• WHAT TO DO: Please retype all of the material below, line by line, without changing a single character.

(Location data for words and elements)

============

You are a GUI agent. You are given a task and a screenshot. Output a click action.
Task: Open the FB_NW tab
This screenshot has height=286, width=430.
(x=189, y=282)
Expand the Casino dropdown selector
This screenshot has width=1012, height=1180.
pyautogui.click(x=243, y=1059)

============

• OUTPUT BELOW:
You are a GUI agent. You are given a task and a screenshot. Output a click action.
Task: Open the FB_NW tab
This screenshot has height=286, width=430.
(x=189, y=282)
Expand the Casino dropdown selector
This screenshot has width=1012, height=1180.
pyautogui.click(x=243, y=1059)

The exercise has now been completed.